The listing that follows should be reproduced exactly, line for line.
====== Study material
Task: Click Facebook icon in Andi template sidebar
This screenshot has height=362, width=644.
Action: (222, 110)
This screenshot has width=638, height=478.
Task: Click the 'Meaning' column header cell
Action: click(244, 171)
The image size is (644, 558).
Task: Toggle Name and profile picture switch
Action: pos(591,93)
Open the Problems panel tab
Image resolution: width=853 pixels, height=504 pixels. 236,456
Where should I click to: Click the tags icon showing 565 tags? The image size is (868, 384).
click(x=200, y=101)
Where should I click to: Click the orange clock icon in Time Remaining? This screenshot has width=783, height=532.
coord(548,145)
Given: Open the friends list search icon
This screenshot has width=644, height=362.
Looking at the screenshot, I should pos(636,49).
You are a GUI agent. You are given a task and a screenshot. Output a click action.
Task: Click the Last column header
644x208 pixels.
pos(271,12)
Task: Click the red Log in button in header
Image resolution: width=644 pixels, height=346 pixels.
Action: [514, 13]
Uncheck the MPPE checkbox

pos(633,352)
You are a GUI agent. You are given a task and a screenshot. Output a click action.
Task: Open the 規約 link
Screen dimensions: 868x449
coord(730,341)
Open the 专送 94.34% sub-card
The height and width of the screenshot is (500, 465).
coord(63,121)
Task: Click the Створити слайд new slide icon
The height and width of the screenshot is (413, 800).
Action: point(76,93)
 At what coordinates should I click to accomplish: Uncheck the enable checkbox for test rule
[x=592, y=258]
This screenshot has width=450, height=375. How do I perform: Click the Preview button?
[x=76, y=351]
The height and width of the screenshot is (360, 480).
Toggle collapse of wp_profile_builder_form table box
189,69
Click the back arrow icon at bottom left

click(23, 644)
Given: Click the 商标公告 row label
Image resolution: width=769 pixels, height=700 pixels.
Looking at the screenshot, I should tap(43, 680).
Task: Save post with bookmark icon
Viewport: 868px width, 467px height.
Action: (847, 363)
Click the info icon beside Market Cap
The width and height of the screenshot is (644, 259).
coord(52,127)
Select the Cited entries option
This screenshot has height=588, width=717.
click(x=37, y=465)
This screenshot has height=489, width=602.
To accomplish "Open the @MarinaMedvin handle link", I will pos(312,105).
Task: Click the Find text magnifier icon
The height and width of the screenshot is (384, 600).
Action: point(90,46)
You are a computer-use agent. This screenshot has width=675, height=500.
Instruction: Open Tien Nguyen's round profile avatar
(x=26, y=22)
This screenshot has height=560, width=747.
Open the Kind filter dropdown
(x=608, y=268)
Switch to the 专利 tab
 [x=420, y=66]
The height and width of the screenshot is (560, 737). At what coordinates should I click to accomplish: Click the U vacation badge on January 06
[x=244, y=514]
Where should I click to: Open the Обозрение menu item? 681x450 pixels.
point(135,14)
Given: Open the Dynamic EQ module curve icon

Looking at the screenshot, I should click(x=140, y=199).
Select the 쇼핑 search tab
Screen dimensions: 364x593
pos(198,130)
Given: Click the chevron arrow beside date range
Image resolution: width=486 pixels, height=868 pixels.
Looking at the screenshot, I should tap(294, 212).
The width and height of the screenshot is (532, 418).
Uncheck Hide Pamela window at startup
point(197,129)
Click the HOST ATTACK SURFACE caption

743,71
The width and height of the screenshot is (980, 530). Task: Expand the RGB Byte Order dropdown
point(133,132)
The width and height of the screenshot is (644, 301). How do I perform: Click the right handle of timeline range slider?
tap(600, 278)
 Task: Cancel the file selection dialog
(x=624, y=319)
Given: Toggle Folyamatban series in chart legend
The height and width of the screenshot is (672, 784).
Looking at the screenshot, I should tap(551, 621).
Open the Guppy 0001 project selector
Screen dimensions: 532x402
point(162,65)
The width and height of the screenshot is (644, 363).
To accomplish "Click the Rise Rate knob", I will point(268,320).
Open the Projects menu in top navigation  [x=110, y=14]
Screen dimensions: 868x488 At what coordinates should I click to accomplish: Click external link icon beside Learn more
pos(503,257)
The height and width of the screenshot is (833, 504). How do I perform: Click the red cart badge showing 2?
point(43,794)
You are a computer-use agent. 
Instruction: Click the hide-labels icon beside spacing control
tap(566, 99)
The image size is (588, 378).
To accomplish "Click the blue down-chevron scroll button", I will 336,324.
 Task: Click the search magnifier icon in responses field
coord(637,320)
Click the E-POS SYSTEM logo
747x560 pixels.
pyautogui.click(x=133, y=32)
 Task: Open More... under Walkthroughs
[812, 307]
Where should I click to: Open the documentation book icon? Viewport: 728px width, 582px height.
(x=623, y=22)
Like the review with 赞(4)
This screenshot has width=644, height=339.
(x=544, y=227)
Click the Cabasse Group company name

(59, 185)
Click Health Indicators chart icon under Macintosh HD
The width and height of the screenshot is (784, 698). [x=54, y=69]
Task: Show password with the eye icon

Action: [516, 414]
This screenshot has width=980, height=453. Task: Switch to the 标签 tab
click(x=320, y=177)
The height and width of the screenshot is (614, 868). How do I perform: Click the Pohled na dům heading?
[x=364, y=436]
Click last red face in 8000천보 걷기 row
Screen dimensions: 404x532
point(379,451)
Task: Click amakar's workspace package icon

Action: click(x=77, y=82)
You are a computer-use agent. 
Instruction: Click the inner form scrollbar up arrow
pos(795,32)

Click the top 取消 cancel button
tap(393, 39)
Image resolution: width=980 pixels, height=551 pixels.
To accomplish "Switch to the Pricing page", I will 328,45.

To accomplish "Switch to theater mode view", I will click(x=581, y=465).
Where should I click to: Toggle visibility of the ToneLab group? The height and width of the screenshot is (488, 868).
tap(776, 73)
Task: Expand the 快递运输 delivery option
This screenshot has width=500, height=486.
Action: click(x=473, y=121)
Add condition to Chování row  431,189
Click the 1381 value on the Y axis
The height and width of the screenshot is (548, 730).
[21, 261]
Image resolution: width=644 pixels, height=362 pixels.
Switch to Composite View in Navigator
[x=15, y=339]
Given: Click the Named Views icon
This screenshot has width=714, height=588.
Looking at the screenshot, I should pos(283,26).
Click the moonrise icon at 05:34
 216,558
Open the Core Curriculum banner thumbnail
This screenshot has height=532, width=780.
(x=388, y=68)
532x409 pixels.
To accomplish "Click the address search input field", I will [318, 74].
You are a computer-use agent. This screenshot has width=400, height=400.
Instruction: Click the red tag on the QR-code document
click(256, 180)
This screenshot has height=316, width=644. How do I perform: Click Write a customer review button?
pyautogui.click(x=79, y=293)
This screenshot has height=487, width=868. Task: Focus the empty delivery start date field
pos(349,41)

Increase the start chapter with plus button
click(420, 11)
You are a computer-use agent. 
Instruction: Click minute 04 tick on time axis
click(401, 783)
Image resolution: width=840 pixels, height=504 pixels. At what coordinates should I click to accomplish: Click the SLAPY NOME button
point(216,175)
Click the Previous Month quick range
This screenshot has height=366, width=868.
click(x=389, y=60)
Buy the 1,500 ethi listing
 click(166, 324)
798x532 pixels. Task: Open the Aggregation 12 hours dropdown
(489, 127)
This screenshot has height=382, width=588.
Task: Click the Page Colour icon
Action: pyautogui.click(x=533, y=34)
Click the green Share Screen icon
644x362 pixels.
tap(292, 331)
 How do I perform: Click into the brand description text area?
============
■ Exercise output ■
Task: Click Facebook icon in Andi template sidebar
This screenshot has height=362, width=644.
Action: (222, 110)
This screenshot has width=638, height=478.
Task: Click the 'Meaning' column header cell
Action: click(244, 171)
The image size is (644, 558).
Task: Toggle Name and profile picture switch
Action: pos(591,93)
Open the Problems panel tab
Image resolution: width=853 pixels, height=504 pixels. 236,456
Where should I click to: Click the tags icon showing 565 tags? The image size is (868, 384).
click(x=200, y=101)
Where should I click to: Click the orange clock icon in Time Remaining? This screenshot has width=783, height=532.
coord(548,145)
Given: Open the friends list search icon
This screenshot has width=644, height=362.
Looking at the screenshot, I should pos(636,49).
You are a GUI agent. You are given a task and a screenshot. Output a click action.
Task: Click the Last column header
644x208 pixels.
pos(271,12)
Task: Click the red Log in button in header
Image resolution: width=644 pixels, height=346 pixels.
Action: [514, 13]
Uncheck the MPPE checkbox

pos(633,352)
You are a GUI agent. You are given a task and a screenshot. Output a click action.
Task: Open the 規約 link
Screen dimensions: 868x449
coord(730,341)
Open the 专送 94.34% sub-card
The height and width of the screenshot is (500, 465).
coord(63,121)
Task: Click the Створити слайд new slide icon
The height and width of the screenshot is (413, 800).
Action: point(76,93)
 At what coordinates should I click to accomplish: Uncheck the enable checkbox for test rule
[x=592, y=258]
This screenshot has width=450, height=375. How do I perform: Click the Preview button?
[x=76, y=351]
The height and width of the screenshot is (360, 480).
Toggle collapse of wp_profile_builder_form table box
189,69
Click the back arrow icon at bottom left

click(23, 644)
Given: Click the 商标公告 row label
Image resolution: width=769 pixels, height=700 pixels.
Looking at the screenshot, I should tap(43, 680).
Task: Save post with bookmark icon
Viewport: 868px width, 467px height.
Action: (847, 363)
Click the info icon beside Market Cap
The width and height of the screenshot is (644, 259).
coord(52,127)
Select the Cited entries option
This screenshot has height=588, width=717.
click(x=37, y=465)
This screenshot has height=489, width=602.
To accomplish "Open the @MarinaMedvin handle link", I will pos(312,105).
Task: Click the Find text magnifier icon
The height and width of the screenshot is (384, 600).
Action: point(90,46)
You are a computer-use agent. This screenshot has width=675, height=500.
Instruction: Open Tien Nguyen's round profile avatar
(x=26, y=22)
This screenshot has height=560, width=747.
Open the Kind filter dropdown
(x=608, y=268)
Switch to the 专利 tab
 [x=420, y=66]
The height and width of the screenshot is (560, 737). At what coordinates should I click to accomplish: Click the U vacation badge on January 06
[x=244, y=514]
Where should I click to: Open the Обозрение menu item? 681x450 pixels.
point(135,14)
Given: Open the Dynamic EQ module curve icon

Looking at the screenshot, I should click(x=140, y=199).
Select the 쇼핑 search tab
Screen dimensions: 364x593
pos(198,130)
Given: Click the chevron arrow beside date range
Image resolution: width=486 pixels, height=868 pixels.
Looking at the screenshot, I should tap(294, 212).
The width and height of the screenshot is (532, 418).
Uncheck Hide Pamela window at startup
point(197,129)
Click the HOST ATTACK SURFACE caption

743,71
The width and height of the screenshot is (980, 530). Task: Expand the RGB Byte Order dropdown
point(133,132)
The width and height of the screenshot is (644, 301). How do I perform: Click the right handle of timeline range slider?
tap(600, 278)
 Task: Cancel the file selection dialog
(x=624, y=319)
Given: Toggle Folyamatban series in chart legend
The height and width of the screenshot is (672, 784).
Looking at the screenshot, I should tap(551, 621).
Open the Guppy 0001 project selector
Screen dimensions: 532x402
point(162,65)
The width and height of the screenshot is (644, 363).
To accomplish "Click the Rise Rate knob", I will point(268,320).
Open the Projects menu in top navigation  [x=110, y=14]
Screen dimensions: 868x488 At what coordinates should I click to accomplish: Click external link icon beside Learn more
pos(503,257)
The height and width of the screenshot is (833, 504). How do I perform: Click the red cart badge showing 2?
point(43,794)
You are a computer-use agent. 
Instruction: Click the hide-labels icon beside spacing control
tap(566, 99)
The image size is (588, 378).
To accomplish "Click the blue down-chevron scroll button", I will 336,324.
 Task: Click the search magnifier icon in responses field
coord(637,320)
Click the E-POS SYSTEM logo
747x560 pixels.
pyautogui.click(x=133, y=32)
 Task: Open More... under Walkthroughs
[812, 307]
Where should I click to: Open the documentation book icon? Viewport: 728px width, 582px height.
(x=623, y=22)
Like the review with 赞(4)
This screenshot has width=644, height=339.
(x=544, y=227)
Click the Cabasse Group company name

(59, 185)
Click Health Indicators chart icon under Macintosh HD
The width and height of the screenshot is (784, 698). [x=54, y=69]
Task: Show password with the eye icon

Action: [516, 414]
This screenshot has width=980, height=453. Task: Switch to the 标签 tab
click(x=320, y=177)
The height and width of the screenshot is (614, 868). How do I perform: Click the Pohled na dům heading?
[x=364, y=436]
Click last red face in 8000천보 걷기 row
Screen dimensions: 404x532
point(379,451)
Task: Click amakar's workspace package icon

Action: click(x=77, y=82)
You are a computer-use agent. 
Instruction: Click the inner form scrollbar up arrow
pos(795,32)

Click the top 取消 cancel button
tap(393, 39)
Image resolution: width=980 pixels, height=551 pixels.
To accomplish "Switch to the Pricing page", I will 328,45.

To accomplish "Switch to theater mode view", I will click(x=581, y=465).
Where should I click to: Toggle visibility of the ToneLab group? The height and width of the screenshot is (488, 868).
tap(776, 73)
Task: Expand the 快递运输 delivery option
This screenshot has width=500, height=486.
Action: click(x=473, y=121)
Add condition to Chování row  431,189
Click the 1381 value on the Y axis
The height and width of the screenshot is (548, 730).
[21, 261]
Image resolution: width=644 pixels, height=362 pixels.
Switch to Composite View in Navigator
[x=15, y=339]
Given: Click the Named Views icon
This screenshot has width=714, height=588.
Looking at the screenshot, I should pos(283,26).
Click the moonrise icon at 05:34
 216,558
Open the Core Curriculum banner thumbnail
This screenshot has height=532, width=780.
(x=388, y=68)
532x409 pixels.
To accomplish "Click the address search input field", I will [318, 74].
You are a computer-use agent. This screenshot has width=400, height=400.
Instruction: Click the red tag on the QR-code document
click(256, 180)
This screenshot has height=316, width=644. How do I perform: Click Write a customer review button?
pyautogui.click(x=79, y=293)
This screenshot has height=487, width=868. Task: Focus the empty delivery start date field
pos(349,41)

Increase the start chapter with plus button
click(420, 11)
You are a computer-use agent. 
Instruction: Click minute 04 tick on time axis
click(401, 783)
Image resolution: width=840 pixels, height=504 pixels. At what coordinates should I click to accomplish: Click the SLAPY NOME button
point(216,175)
Click the Previous Month quick range
This screenshot has height=366, width=868.
click(x=389, y=60)
Buy the 1,500 ethi listing
 click(166, 324)
798x532 pixels. Task: Open the Aggregation 12 hours dropdown
(489, 127)
This screenshot has height=382, width=588.
Task: Click the Page Colour icon
Action: pyautogui.click(x=533, y=34)
Click the green Share Screen icon
644x362 pixels.
tap(292, 331)
 How do I perform: Click into the brand description text area?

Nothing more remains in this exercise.